**** PAGE EXCERPT ****

The mechanical ingenuity of the ancients should not be underestimated however, as the discovery and eventual decoding of the Antikythera illustrates (see Freeth et al. 2006).
- 2.
By the term “atomic” it might be understood either an absolutely smallest piece of matter or a merely contingently unbreakable and very tiny piece of matter. Most thinkers of the early modern period would have opted for the second conception if they wished to endorse atomism, since they regarded an extended piece of matter as in principle divisible, say, at least, by God.
- 3.
Both Leibniz and Jacob Bernoulli, among others, attempted a quantitative explanation of Kepler’s laws in terms of vortex theories, but neither account was fully worked out or, as was eventually realized, could be worked out (see Aiton 1972 for details).
- 4.
Newton acidly observed that taking his own account of gravity as revealing a property “innate, inherent and essential to Matter” which could generate instantaneous effects at a distance would be to embrace such an absurdity that “I believe no Man who has in philosophical Matters a competent Faculty of thinking can ever fall into it” (see Newton 2004, p. 102).
- 5.
For discussion of various aspects of Maxwell molecular vortex model see Siegel (2003), Chalmers (2001), Dyson (2007). It seems that Maxwell at first regarded these with, as Siegel puts it, “ontological intent” (Siegel 2003, p. 56) but came to see them later as heuristic aids to understanding. For Maxwell’s own presentation of his model see Maxwell (1890/1965, pp. 451ff).
- 6.
The idea that the world is made of particulate units is not refuted by Bell’s result, if the units lose their independence and are, so to speak, in a kind of universal communication with one another. Theories such as this go back to the early days of quantum mechanics with the “pilot wave” of Louis de Broglie in the 1920s. Since David Bohm’s (1952) rediscovery of the de Broglie approach it has seen extensive development; see Holland (1993) for technical details, Bohm and Hiley (1993) for a more general overview and some philosophical extrapolations). The point is that the de Broglie-Bohm approach does not reinstate the mechanistic dream.
- 7.
- 8.
- 9.
- 10.
Conway’s “game of life” was first introduced widely to the world by Martin Gardner (1970).
- 11.
John von Neumann (1932/1955) articulated and attempted to justify the postulate in his magisterial monograph. It has been the subject of a vast literature which has been largely negative because of the unattractive way that the postulate simply asserts that there will be a sudden break with the otherwise smoothly predictable evolution of a quantum system when a hard to define event of “measurement” occurs.

**** GIVEN INFORMATION ****

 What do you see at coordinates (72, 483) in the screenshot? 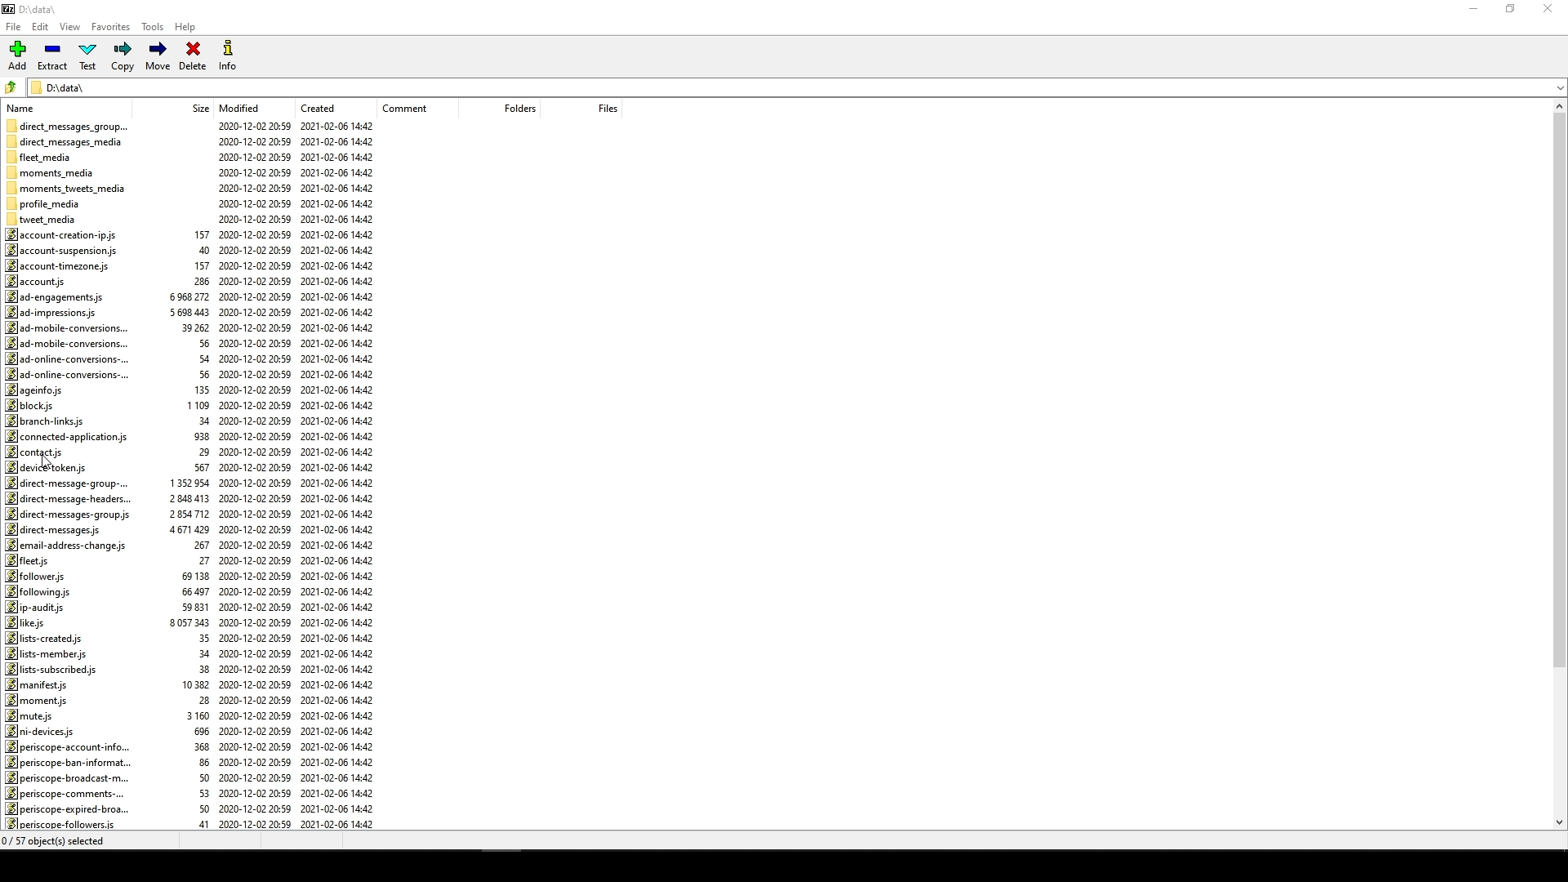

****

* _AIM_
In the footnotes, who first introduced Conway's "game of life" widely to the world?

* _EXERCISE RESULT_
Martin Gardner (1970).